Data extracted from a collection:
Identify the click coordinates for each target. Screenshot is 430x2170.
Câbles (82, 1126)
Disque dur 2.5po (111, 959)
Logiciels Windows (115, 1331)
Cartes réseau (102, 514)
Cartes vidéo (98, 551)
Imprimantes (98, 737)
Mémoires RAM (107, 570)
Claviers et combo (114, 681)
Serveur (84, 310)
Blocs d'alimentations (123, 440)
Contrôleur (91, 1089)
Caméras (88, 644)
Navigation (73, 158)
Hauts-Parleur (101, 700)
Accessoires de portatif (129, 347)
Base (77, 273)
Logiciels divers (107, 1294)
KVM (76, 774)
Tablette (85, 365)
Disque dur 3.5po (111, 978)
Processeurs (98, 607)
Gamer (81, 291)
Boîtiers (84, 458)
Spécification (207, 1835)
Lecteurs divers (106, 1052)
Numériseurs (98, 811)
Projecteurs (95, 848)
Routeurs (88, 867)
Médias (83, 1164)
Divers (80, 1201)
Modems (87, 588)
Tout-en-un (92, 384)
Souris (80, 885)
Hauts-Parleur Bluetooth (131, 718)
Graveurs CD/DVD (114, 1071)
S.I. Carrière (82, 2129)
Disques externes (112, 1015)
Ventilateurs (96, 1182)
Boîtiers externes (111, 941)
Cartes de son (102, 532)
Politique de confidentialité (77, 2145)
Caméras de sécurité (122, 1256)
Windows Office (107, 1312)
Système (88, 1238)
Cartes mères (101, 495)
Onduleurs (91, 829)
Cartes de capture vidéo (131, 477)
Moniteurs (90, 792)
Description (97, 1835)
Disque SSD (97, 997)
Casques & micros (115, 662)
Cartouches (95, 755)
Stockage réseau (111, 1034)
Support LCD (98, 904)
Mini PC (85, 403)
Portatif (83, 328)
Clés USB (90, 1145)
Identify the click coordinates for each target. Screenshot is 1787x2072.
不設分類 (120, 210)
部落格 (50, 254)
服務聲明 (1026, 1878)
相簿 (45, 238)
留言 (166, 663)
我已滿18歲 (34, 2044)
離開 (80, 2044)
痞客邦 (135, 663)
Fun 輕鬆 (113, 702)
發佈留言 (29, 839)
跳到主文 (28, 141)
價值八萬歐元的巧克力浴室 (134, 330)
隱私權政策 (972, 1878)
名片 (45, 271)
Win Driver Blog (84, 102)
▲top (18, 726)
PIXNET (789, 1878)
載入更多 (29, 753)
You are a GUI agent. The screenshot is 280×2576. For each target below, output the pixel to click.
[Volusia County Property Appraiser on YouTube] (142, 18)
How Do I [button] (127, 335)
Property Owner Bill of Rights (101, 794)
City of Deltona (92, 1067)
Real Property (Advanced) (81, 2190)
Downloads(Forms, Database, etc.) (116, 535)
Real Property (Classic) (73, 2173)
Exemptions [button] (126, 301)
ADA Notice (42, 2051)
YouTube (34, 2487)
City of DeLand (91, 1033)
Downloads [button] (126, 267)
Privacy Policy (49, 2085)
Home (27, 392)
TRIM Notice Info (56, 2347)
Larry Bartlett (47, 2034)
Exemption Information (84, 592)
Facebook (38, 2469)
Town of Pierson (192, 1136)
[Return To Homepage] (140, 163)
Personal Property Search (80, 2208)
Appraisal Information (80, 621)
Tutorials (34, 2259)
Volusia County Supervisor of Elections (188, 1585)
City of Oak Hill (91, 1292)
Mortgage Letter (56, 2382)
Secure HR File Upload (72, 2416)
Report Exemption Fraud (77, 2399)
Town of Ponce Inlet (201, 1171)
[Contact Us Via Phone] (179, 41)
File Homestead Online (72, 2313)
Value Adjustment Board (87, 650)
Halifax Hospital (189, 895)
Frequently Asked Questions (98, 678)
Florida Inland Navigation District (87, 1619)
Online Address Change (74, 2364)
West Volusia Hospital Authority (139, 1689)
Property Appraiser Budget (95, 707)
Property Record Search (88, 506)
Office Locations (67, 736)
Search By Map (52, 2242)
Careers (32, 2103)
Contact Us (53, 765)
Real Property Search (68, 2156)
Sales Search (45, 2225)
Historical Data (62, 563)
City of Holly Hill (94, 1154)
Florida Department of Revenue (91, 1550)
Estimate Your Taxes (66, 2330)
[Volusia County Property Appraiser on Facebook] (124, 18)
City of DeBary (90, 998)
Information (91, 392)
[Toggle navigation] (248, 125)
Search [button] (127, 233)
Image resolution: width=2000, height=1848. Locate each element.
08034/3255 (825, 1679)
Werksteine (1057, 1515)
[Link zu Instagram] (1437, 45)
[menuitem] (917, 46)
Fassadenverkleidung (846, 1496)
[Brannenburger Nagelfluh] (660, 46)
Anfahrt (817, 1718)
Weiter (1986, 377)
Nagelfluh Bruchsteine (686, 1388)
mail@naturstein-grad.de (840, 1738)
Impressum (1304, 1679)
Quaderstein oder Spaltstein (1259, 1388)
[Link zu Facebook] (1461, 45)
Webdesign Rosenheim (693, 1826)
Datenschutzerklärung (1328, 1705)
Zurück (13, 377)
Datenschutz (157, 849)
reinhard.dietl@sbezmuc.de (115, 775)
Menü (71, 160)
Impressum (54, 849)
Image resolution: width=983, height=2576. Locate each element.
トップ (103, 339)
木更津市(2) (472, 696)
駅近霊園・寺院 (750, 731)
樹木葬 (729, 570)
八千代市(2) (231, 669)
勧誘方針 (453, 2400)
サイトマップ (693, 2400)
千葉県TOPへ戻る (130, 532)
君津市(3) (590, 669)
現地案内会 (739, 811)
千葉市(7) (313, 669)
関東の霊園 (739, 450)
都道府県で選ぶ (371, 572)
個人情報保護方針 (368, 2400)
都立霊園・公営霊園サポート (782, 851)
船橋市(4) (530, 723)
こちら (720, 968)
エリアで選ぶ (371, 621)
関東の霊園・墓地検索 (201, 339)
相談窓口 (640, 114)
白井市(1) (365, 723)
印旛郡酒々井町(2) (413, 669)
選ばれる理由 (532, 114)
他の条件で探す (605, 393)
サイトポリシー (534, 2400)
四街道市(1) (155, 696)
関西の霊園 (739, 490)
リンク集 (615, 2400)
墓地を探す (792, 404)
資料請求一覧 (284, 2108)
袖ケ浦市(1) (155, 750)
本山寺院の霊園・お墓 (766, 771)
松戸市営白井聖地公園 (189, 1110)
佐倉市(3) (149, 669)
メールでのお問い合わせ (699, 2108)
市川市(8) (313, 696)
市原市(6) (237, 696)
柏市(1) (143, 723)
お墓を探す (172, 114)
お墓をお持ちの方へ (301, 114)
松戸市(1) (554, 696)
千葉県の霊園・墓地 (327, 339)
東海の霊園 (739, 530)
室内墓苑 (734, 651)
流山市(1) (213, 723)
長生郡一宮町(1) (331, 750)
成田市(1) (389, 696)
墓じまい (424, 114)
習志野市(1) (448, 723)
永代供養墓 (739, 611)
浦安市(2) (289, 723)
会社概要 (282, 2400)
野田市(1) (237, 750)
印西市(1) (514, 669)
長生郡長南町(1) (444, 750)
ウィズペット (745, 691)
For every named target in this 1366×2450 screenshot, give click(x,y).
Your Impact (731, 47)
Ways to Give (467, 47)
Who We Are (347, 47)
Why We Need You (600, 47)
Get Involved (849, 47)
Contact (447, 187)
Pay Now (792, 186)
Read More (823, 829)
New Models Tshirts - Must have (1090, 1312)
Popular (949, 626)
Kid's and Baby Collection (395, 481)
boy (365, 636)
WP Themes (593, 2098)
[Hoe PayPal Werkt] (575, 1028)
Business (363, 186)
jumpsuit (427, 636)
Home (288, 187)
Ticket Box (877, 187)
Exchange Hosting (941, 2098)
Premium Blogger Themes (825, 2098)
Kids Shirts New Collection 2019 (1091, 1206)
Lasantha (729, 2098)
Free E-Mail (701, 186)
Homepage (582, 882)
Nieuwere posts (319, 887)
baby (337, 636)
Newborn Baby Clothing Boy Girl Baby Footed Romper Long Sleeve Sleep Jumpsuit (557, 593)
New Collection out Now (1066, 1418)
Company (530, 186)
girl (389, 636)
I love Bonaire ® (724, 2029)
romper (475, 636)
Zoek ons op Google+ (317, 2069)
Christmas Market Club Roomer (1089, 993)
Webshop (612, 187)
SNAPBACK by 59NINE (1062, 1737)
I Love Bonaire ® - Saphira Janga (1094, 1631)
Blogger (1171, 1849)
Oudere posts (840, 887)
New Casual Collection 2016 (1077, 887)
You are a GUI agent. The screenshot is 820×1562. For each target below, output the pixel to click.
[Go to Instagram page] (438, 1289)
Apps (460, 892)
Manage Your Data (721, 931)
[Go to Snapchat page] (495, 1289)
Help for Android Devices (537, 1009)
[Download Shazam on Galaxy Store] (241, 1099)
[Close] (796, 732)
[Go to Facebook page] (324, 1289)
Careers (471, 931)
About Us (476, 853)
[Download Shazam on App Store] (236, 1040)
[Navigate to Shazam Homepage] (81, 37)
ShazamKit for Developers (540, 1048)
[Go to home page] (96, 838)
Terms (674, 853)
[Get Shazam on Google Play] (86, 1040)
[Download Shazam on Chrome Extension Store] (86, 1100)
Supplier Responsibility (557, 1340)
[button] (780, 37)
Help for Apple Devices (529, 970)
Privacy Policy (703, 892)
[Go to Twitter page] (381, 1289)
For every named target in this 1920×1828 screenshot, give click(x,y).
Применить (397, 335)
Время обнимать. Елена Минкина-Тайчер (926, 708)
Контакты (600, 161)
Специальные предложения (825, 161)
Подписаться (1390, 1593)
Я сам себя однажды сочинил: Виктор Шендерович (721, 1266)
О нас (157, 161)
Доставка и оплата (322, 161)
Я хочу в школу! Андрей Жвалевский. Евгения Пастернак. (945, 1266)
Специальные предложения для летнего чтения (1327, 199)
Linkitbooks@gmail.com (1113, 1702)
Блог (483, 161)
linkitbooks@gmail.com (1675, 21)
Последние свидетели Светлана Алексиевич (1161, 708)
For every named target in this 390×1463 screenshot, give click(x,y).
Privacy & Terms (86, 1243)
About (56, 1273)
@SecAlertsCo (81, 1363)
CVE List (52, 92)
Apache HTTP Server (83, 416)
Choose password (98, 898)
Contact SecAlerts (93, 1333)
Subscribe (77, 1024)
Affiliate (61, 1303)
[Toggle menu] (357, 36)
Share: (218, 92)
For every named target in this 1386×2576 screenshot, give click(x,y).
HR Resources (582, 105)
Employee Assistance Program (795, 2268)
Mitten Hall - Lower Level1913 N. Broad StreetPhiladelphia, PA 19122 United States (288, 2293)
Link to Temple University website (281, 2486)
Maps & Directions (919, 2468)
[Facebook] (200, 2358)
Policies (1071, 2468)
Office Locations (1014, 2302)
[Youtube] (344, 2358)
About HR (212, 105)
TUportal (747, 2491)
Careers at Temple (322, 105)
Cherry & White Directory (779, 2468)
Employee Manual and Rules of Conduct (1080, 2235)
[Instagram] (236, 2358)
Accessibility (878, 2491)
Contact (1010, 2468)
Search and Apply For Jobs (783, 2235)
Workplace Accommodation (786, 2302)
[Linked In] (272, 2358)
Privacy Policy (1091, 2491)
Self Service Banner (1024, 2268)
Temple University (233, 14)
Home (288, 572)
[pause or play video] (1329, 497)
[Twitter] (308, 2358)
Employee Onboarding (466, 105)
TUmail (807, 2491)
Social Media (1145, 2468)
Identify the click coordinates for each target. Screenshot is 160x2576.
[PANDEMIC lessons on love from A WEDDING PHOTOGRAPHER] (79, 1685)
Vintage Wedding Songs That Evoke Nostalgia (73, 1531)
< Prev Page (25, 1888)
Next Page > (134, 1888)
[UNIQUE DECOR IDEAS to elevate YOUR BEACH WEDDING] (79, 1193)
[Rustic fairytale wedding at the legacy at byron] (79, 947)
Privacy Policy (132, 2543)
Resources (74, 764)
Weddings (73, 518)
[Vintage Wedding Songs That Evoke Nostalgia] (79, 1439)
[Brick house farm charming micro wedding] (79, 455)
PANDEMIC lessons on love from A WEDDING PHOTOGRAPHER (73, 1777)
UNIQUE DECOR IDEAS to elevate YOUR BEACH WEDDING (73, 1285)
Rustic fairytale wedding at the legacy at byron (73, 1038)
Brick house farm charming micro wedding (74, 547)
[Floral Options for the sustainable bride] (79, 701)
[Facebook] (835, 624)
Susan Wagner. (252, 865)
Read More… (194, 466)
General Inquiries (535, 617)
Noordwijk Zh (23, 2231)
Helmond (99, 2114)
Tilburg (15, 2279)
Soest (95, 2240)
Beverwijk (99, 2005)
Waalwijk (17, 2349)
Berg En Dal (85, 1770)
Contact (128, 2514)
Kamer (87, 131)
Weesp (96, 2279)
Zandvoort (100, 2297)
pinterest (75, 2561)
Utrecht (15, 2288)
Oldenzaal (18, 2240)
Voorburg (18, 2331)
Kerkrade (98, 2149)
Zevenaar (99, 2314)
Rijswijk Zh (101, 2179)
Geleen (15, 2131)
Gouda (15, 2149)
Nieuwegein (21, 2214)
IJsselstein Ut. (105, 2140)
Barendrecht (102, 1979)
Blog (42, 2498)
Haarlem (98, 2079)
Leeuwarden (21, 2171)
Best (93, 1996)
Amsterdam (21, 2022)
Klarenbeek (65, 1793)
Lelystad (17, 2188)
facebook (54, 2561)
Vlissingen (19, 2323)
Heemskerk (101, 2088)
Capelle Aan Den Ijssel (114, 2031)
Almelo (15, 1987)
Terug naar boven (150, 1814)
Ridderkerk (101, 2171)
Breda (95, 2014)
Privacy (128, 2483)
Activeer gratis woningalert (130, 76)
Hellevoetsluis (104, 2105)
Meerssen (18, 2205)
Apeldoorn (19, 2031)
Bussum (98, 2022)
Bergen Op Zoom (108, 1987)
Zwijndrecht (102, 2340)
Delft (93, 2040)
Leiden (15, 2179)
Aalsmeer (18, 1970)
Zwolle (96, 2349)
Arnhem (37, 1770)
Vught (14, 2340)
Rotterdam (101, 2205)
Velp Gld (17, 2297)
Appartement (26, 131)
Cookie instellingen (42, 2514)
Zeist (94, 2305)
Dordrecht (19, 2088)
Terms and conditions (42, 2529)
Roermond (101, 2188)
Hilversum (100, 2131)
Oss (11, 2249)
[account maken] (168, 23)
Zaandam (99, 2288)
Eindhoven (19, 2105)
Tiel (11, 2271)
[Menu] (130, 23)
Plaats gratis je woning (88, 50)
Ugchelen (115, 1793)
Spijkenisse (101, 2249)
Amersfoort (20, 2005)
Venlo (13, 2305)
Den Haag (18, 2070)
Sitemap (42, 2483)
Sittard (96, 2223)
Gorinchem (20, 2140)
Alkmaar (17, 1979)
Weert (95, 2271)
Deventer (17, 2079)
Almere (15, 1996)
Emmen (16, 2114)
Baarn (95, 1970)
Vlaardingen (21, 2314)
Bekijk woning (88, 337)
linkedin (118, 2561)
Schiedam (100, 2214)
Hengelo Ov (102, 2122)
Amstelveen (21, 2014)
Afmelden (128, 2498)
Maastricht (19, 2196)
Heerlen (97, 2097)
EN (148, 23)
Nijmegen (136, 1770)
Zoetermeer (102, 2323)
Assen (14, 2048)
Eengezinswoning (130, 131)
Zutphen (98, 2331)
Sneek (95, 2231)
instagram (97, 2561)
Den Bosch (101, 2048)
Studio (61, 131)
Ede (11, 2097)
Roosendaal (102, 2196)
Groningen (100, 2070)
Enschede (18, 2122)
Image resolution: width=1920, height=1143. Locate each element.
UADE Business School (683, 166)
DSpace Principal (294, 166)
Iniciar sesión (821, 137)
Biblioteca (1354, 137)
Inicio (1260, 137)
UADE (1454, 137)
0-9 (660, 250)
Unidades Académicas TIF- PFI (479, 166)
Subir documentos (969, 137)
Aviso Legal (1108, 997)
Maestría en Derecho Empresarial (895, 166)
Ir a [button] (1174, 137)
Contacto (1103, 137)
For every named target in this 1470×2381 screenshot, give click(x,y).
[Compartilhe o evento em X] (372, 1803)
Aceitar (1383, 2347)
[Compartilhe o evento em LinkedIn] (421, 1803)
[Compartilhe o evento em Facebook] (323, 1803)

> Problem statement: Your answer should be the lines above, from the line containing "Heerlen (97, 2097)" up to and including the line containing "0-9 (660, 250)", reproduced exactly and with nothing else.

> Solution to this exercise:
Heerlen (97, 2097)
EN (148, 23)
Nijmegen (136, 1770)
Zoetermeer (102, 2323)
Assen (14, 2048)
Eengezinswoning (130, 131)
Zutphen (98, 2331)
Sneek (95, 2231)
instagram (97, 2561)
Den Bosch (101, 2048)
Studio (61, 131)
Ede (11, 2097)
Roosendaal (102, 2196)
Groningen (100, 2070)
Enschede (18, 2122)
Image resolution: width=1920, height=1143. Locate each element.
UADE Business School (683, 166)
DSpace Principal (294, 166)
Iniciar sesión (821, 137)
Biblioteca (1354, 137)
Inicio (1260, 137)
UADE (1454, 137)
0-9 (660, 250)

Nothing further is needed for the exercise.